§ **GIVEN TEXT**
++++++++++
A standing pool of Microsoft-hosted or hand-built VM agents is a quiet liability. Hosted agents give you no network control and a fixed toolchain; persistent self-hosted agents accrue state between jobs, sit idle and billed overnight, and let one poisoned pull request contaminate the next build. Azure DevOps scale set agents sit in the middle: you own the VM Scale Set (VMSS) and its image, network, and identity, but Azure DevOps manages the agent lifecycle - provisioning VMs on demand, recycling each one after a job, and scaling the fleet to match queue depth. This guide builds that pool end to end and hardens it against the failure modes that matter at principal scale.
1. Why ephemeral agents beat persistent ones
Three problems with long-lived agents are worth naming precisely, because each maps to a concrete control later in this guide.
- Cross-job contamination. A persistent agent carries dependency caches, cloned repos, leftover credentials, and Docker layers from job to job. A malicious or buggy build can plant a backdoor in
~/.npmrc, a Git hook, or a cached base image that the next job silently inherits. A fresh VM per job is a clean room - Azure DevOps tears the VM down after the job and provisions a new one from the image, so there is no carry-over to poison. - The cost of idle. Persistent fleets are sized for peak and billed 24/7. Most CI fleets run at 15-30% utilization, so two-thirds of the spend buys capacity that does nothing. A scale set pool scales to a configurable floor (often zero) overnight.
- Drift. Hand-patched agents diverge from each other and from “what we think is installed.” When the image is the only durable artifact and VMs are disposable, “what ran my build” is answerable by an image version, not by SSH-ing in to check.
The trade-off is cold-start latency - provisioning a VM and starting the agent takes longer than dispatching to a warm one - and the discipline of baking everything into an image instead of apt install-ing it in the pipeline. Both are solvable, and the rest of this guide does so.
Scale set agents are not the same as running the agent container on AKS. There is no Kubernetes here. Azure DevOps talks directly to the VMSS resource and manages instance count and recycling for you. That makes this the right pattern when builds need a full VM (nested virtualization, Docker-in-Docker, kernel modules) rather than a pod.
++++++++++
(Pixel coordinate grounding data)
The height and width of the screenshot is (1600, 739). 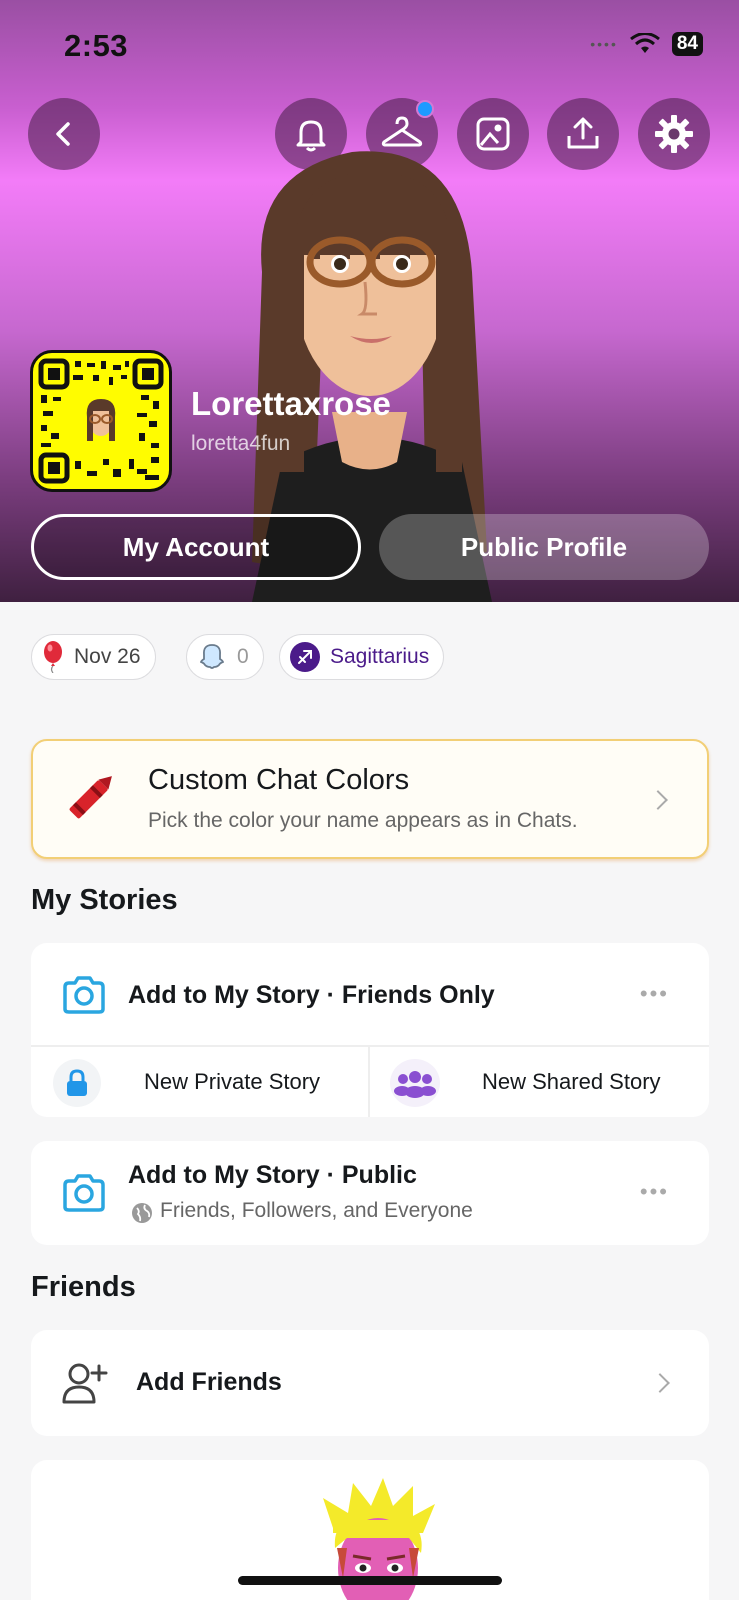 What do you see at coordinates (108, 656) in the screenshot?
I see `birthday-text: Nov 26` at bounding box center [108, 656].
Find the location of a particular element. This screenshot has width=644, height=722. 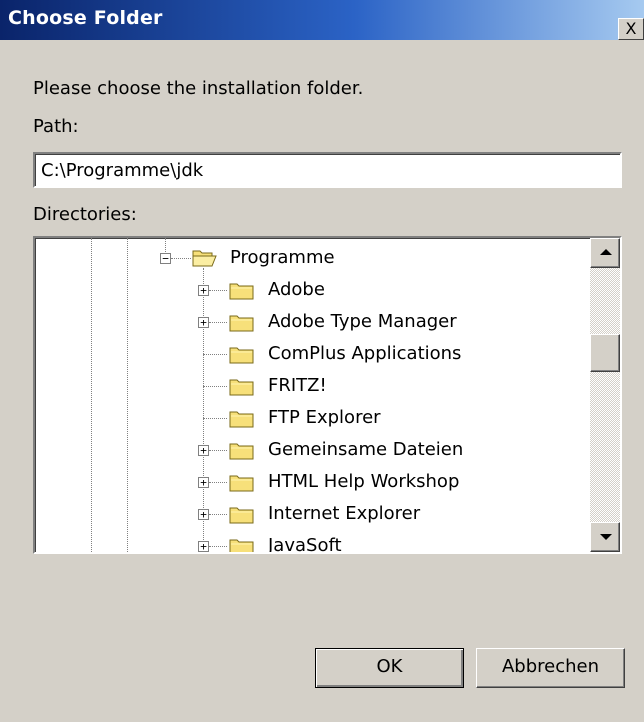

directories-label: Directories: is located at coordinates (85, 214).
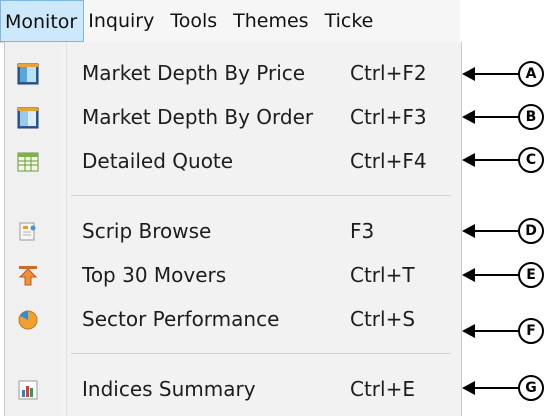 The image size is (553, 416). What do you see at coordinates (28, 390) in the screenshot?
I see `indices-summary-icon` at bounding box center [28, 390].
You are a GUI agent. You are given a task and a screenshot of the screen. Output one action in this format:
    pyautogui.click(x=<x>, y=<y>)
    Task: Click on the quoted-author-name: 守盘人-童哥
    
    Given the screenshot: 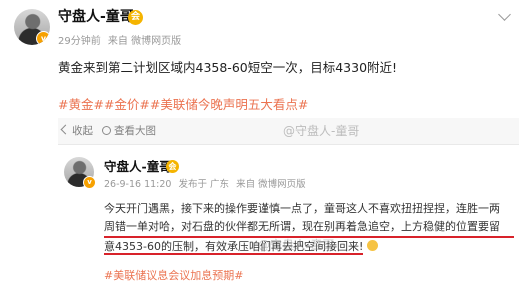 What is the action you would take?
    pyautogui.click(x=138, y=166)
    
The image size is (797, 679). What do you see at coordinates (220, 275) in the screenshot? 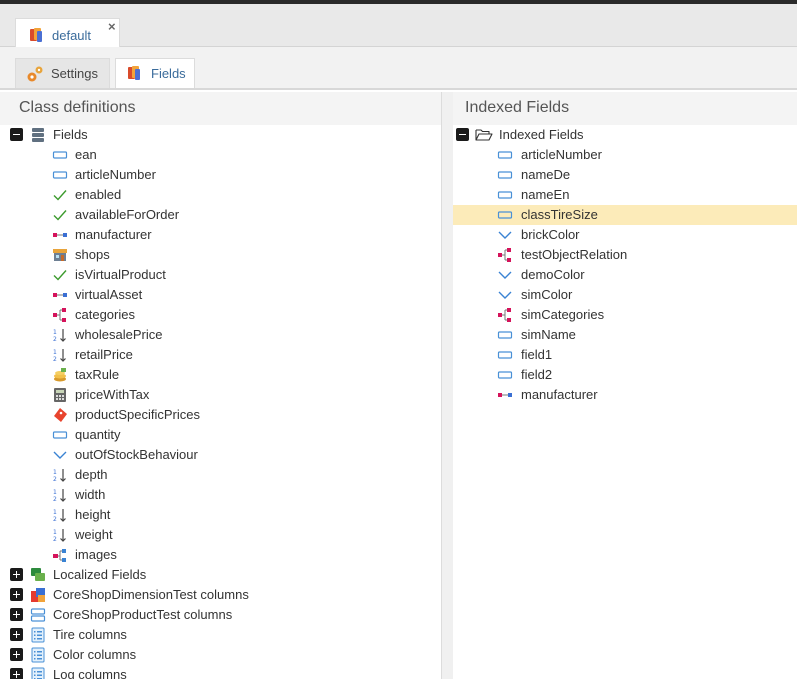
I see `tree-node-field: isVirtualProduct` at bounding box center [220, 275].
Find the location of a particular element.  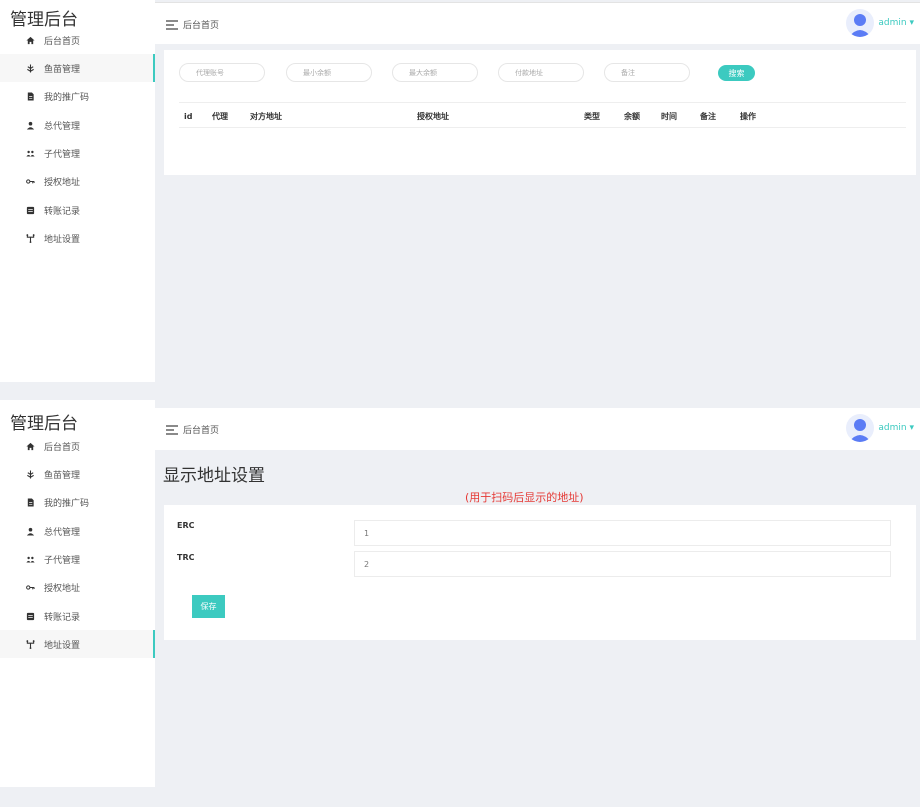

app-title: 管理后台 is located at coordinates (44, 424).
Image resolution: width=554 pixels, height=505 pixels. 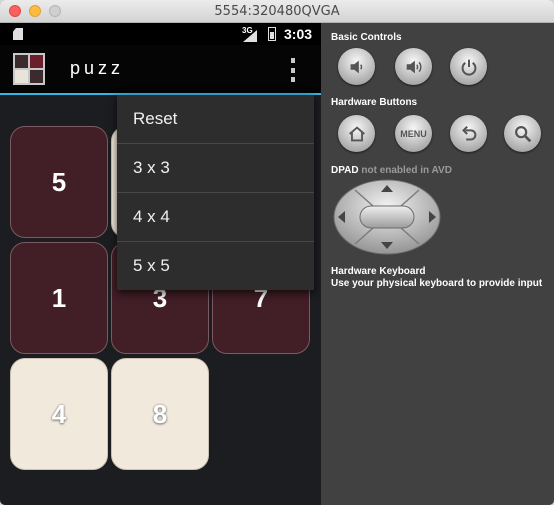 I want to click on back-button, so click(x=468, y=134).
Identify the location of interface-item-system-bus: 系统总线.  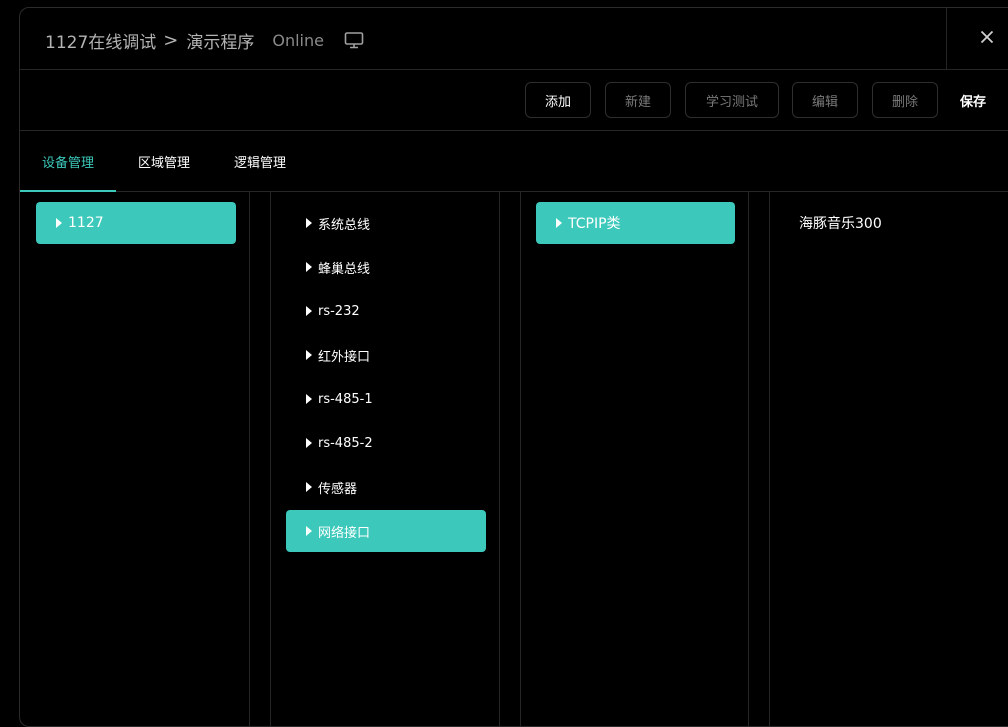
(386, 223).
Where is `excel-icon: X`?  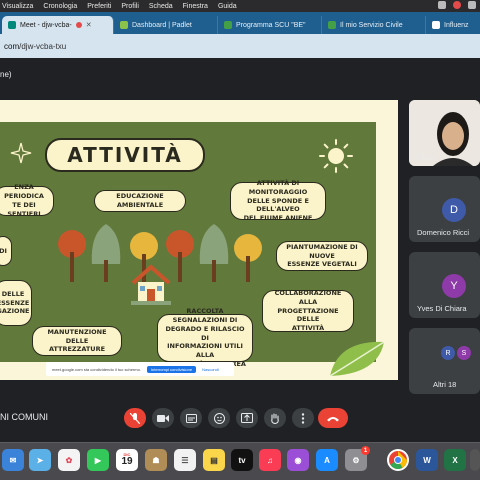
excel-icon: X is located at coordinates (455, 460).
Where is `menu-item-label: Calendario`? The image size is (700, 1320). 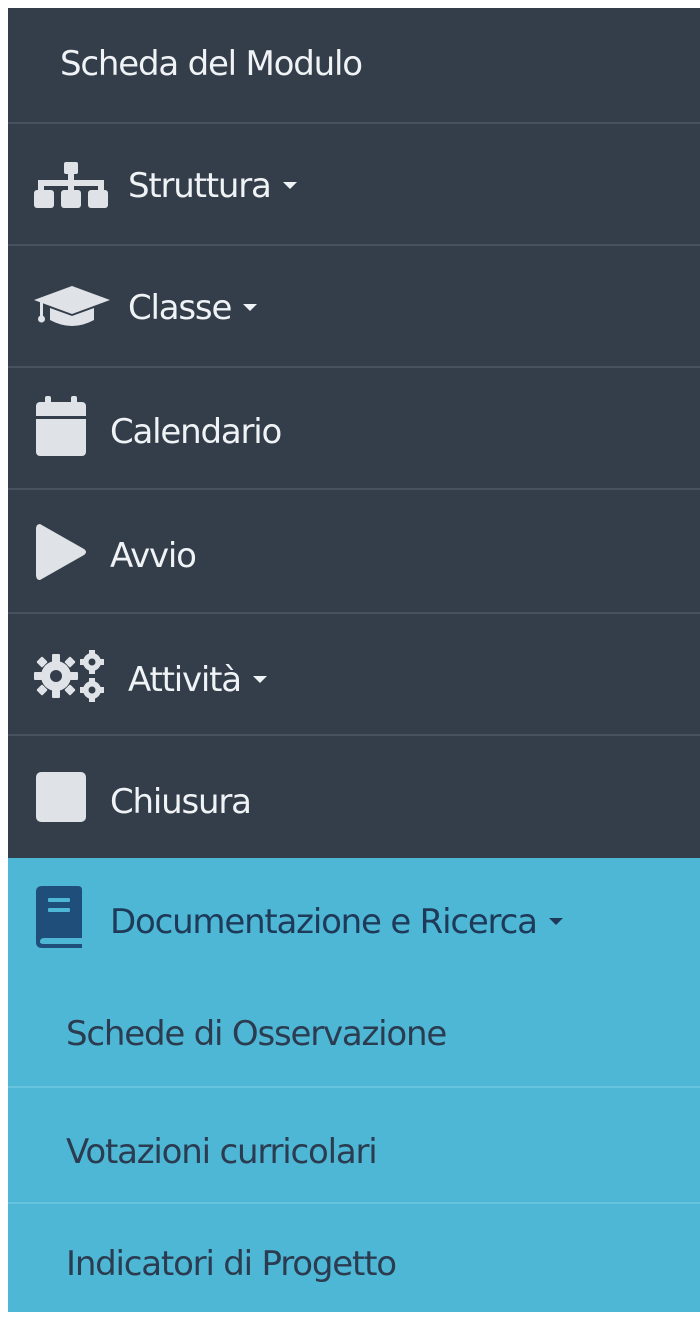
++++++++++
§ **ACTIVITY LIST**
1 > For each statement, say whether the guide on Azure DevOps scale set agents supports it, and answer yes or no with the deciding words quoted from the guide: (a) Most CI fleets run at 15-30% utilization. (b) Scale set agents run the agent container on Kubernetes. (c) Persistent fleets are billed only during working hours.
2 > According to the guide on Azure DevOps scale set agents, what do you own when you use scale set agents?
3 > Reproduce word for word the passage of the guide on Azure DevOps scale set agents from "- Drift. Hand-patched" to "guide does so.".
The records have no connection to the guide on Azure DevOps scale set agents.

§ **ANSWERS TO THIS EXERCISE**
1 >
(a) Yes: "Most CI fleets run at 15-30% utilization"
(b) No: "There is no Kubernetes here."
(c) No: "Persistent fleets are sized for peak and billed 24/7."

2 > You own the VM Scale Set (VMSS) and its image, network, and identity.

3 >
- Drift. Hand-patched agents diverge from each other and from “what we think is installed.” When the image is the only durable artifact and VMs are disposable, “what ran my build” is answerable by an image version, not by SSH-ing in to check.
The trade-off is cold-start latency - provisioning a VM and starting the agent takes longer than dispatching to a warm one - and the discipline of baking everything into an image instead of apt install-ing it in the pipeline. Both are solvable, and the rest of this guide does so.